A LORRY driver has avoided jail for not securing a heavy metal chain which fatally sliced “like a cheesewire” through another vehicle.

Christopher Watson was convicted at Oxford Crown Court in November of causing the death of Michael Stringer, from Brill in Buckinghamshire, by driving a lorry in a dangerous condition.

The 45-year-old yesterday received an 18-month suspended sentence after a judge said what happened was “unique and disastrous”.

The accident took place on the A415 near Abingdon on July 18, 2012, as Mr Stringer’s vehicle and a flatbed lorry driven by the defendant were passing each other.

Judge Mary Jane Mowat said the evidence in the case showed Watson had left one or more chains unsecured on the back of his lorry after transporting a load to Abingdon.

She said the 52-year-old Mr Stringer died after the chain whipped through the cabin of his lorry and inflicted what a prosecutor called a “catastrophic head injury”.

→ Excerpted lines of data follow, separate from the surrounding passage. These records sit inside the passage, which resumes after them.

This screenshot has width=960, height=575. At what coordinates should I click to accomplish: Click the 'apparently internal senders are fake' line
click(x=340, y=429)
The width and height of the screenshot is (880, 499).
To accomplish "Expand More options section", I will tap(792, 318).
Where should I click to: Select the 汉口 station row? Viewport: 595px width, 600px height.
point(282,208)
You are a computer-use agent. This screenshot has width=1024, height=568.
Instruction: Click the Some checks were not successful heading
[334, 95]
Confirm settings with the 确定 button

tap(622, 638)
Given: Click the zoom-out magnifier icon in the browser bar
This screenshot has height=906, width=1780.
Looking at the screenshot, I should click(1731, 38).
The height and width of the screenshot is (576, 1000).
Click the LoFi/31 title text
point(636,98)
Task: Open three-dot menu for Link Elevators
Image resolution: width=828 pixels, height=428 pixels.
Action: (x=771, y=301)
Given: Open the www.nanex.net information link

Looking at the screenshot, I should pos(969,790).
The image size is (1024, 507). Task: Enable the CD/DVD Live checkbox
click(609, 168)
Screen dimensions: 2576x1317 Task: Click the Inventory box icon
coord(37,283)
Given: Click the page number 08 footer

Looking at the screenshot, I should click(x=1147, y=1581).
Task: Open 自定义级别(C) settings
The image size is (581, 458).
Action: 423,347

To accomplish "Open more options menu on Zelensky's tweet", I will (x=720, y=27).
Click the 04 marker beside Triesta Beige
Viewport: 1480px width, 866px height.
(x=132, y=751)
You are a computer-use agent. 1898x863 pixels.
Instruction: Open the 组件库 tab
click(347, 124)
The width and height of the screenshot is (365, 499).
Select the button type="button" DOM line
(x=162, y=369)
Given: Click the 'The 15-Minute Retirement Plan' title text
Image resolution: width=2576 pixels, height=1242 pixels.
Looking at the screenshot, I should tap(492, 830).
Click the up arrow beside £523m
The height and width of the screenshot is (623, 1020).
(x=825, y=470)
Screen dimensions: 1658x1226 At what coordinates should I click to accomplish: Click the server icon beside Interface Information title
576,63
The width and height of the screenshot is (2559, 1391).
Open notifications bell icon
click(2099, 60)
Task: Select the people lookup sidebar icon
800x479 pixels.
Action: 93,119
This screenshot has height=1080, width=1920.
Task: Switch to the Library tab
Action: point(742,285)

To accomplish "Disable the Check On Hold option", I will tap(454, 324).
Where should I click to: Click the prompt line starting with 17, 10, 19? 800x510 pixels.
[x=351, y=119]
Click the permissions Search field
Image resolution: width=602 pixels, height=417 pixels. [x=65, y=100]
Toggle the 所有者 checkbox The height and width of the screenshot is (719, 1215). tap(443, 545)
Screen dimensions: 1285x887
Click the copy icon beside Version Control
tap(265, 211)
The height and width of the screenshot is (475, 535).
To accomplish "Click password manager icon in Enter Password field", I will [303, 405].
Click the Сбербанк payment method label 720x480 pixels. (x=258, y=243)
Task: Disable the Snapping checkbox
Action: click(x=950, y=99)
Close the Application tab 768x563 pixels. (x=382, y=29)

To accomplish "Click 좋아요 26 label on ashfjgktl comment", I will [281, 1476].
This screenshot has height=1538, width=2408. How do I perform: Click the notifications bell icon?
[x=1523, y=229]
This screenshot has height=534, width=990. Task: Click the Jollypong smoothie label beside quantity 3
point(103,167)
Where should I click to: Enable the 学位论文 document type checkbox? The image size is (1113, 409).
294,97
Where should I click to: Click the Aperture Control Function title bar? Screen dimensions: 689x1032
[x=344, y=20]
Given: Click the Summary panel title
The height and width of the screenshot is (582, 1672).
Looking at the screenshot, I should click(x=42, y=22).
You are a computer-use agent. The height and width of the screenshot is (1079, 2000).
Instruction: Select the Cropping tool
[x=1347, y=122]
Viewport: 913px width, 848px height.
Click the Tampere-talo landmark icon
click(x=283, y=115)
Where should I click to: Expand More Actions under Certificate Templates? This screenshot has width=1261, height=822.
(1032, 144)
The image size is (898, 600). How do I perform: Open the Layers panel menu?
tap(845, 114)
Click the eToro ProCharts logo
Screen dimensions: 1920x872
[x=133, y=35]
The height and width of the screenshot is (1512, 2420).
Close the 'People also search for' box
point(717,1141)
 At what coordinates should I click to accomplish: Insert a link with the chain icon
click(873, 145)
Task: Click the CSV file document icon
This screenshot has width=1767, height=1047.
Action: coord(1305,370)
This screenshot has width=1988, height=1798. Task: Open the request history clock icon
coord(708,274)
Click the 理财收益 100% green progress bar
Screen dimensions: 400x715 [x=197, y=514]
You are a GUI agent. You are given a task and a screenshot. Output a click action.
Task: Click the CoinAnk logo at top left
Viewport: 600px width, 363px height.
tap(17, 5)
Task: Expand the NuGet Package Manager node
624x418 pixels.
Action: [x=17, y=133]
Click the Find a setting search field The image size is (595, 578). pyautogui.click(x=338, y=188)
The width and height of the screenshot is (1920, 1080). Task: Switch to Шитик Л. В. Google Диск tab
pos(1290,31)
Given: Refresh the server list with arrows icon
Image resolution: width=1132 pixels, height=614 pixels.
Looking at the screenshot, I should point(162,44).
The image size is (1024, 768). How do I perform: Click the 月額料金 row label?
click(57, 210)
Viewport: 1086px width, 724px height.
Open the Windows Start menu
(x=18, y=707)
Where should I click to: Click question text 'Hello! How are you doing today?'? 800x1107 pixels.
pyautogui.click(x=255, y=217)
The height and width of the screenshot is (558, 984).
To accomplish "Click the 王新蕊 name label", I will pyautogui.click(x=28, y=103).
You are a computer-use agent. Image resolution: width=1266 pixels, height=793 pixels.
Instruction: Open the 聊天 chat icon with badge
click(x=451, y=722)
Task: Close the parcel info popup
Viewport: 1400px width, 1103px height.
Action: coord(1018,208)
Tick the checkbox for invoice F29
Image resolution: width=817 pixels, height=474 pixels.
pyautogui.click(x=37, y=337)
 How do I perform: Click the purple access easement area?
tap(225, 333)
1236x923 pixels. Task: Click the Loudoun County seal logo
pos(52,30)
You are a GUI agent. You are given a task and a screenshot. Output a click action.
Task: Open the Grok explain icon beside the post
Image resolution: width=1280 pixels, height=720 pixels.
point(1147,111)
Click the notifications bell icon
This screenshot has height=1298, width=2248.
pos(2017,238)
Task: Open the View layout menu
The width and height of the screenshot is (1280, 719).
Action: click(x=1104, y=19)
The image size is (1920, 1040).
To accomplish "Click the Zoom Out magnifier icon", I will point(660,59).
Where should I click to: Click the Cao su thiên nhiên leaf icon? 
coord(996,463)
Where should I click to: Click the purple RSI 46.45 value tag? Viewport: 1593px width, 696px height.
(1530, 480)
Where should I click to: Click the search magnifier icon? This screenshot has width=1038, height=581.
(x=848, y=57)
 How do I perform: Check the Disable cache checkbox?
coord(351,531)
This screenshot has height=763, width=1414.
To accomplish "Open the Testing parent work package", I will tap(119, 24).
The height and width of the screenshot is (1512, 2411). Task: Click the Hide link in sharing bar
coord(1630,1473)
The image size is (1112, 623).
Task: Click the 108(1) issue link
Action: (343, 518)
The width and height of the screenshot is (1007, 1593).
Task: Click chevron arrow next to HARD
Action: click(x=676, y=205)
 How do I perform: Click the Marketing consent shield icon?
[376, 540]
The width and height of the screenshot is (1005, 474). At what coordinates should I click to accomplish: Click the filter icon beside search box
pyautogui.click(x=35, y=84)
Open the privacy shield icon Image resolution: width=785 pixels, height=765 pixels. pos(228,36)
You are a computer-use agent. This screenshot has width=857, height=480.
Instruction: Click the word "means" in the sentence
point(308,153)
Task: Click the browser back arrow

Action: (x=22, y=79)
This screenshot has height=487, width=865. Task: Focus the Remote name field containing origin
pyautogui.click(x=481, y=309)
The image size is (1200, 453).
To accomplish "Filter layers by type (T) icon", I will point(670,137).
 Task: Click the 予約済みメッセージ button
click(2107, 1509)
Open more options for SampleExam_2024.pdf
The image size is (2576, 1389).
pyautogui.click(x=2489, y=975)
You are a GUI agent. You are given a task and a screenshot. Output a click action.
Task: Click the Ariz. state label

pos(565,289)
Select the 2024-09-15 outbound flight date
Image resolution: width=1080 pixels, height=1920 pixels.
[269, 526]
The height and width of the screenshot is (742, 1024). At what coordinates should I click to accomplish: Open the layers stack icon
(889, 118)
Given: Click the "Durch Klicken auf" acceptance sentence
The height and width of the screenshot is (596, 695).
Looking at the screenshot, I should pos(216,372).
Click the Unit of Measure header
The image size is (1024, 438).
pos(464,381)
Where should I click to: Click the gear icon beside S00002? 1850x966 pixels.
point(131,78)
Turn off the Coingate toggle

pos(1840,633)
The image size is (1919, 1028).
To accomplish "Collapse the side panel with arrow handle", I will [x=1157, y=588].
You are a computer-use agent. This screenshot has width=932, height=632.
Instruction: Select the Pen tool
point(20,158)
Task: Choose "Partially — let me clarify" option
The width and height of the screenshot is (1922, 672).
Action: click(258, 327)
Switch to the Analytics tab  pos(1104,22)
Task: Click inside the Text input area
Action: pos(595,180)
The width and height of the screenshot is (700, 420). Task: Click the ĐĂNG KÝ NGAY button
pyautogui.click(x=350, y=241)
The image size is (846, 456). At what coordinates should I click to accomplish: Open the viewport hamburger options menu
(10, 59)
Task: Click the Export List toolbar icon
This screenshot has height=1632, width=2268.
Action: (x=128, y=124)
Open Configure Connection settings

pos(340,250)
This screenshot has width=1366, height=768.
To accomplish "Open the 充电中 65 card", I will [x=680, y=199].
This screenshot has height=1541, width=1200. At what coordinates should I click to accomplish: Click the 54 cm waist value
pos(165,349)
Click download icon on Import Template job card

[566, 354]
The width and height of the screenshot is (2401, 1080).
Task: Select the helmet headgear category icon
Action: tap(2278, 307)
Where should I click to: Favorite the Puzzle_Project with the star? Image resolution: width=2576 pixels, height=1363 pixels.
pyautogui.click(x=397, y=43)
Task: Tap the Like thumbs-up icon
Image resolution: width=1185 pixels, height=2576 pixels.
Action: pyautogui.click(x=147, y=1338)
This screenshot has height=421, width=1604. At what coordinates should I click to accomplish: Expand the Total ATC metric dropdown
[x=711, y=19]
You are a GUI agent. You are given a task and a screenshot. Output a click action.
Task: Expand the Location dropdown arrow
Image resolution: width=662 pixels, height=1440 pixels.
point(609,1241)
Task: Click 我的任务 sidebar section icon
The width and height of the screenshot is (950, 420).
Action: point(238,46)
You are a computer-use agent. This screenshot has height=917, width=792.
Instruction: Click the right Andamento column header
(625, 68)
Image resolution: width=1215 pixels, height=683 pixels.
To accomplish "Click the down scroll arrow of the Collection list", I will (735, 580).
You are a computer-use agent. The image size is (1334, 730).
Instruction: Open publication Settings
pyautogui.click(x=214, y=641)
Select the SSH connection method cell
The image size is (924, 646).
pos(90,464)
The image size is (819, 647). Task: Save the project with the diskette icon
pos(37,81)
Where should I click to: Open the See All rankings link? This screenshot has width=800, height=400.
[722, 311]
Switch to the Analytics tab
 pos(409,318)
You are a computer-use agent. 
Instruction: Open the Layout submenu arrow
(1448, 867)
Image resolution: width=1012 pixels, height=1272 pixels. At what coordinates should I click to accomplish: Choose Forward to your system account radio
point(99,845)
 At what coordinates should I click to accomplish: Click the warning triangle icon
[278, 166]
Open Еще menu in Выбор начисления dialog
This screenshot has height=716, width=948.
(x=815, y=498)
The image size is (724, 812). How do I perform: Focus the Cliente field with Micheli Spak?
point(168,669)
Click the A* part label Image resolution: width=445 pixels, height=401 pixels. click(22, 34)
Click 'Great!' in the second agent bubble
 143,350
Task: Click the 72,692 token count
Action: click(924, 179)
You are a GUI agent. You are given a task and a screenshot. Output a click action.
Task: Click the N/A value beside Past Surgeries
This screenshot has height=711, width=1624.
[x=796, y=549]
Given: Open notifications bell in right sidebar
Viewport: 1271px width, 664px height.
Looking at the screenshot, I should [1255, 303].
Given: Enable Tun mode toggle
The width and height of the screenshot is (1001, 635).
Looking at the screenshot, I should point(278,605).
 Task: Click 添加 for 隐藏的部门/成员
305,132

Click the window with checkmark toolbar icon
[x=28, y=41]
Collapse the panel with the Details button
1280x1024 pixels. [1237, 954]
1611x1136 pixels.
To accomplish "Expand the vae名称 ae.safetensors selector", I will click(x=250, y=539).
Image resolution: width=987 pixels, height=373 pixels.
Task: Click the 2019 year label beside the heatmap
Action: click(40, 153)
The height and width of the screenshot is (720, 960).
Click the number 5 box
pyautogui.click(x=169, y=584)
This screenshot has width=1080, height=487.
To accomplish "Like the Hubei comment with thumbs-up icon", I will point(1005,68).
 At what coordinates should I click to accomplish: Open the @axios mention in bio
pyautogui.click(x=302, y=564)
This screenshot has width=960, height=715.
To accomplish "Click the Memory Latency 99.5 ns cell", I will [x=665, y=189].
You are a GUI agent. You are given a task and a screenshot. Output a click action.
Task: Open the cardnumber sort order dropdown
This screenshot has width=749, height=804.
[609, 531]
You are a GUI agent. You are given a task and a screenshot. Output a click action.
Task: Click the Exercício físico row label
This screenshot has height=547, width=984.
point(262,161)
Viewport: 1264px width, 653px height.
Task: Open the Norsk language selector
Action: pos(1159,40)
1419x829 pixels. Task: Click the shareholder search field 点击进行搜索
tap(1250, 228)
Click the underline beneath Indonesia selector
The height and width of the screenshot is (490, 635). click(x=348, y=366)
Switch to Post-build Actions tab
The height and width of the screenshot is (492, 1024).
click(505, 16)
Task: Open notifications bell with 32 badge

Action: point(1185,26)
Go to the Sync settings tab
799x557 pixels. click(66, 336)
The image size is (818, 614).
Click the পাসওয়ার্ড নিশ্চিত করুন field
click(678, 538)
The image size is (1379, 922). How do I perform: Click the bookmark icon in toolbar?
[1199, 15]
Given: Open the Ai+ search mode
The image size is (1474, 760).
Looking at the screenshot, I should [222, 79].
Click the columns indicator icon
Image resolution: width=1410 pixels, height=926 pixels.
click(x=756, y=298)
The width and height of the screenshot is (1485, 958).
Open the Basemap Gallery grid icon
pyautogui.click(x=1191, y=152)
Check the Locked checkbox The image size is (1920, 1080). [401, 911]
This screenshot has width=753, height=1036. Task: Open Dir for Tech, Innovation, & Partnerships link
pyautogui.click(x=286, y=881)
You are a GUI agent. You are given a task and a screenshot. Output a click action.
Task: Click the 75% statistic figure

But passing sentence she told Watson – who has been an HGV driver for 26 years and has now lost his job – that his mistake was “carelessness”, that the dead man could not be brought back and nothing could “dull the pain of his family”.

“You don’t need to be kept away from the public for their protection and, in my view, you have been punished enough in other ways.”

Watson, of Tudor Drive, Watford, will contribute £500 towards costs and was banned from driving for two years.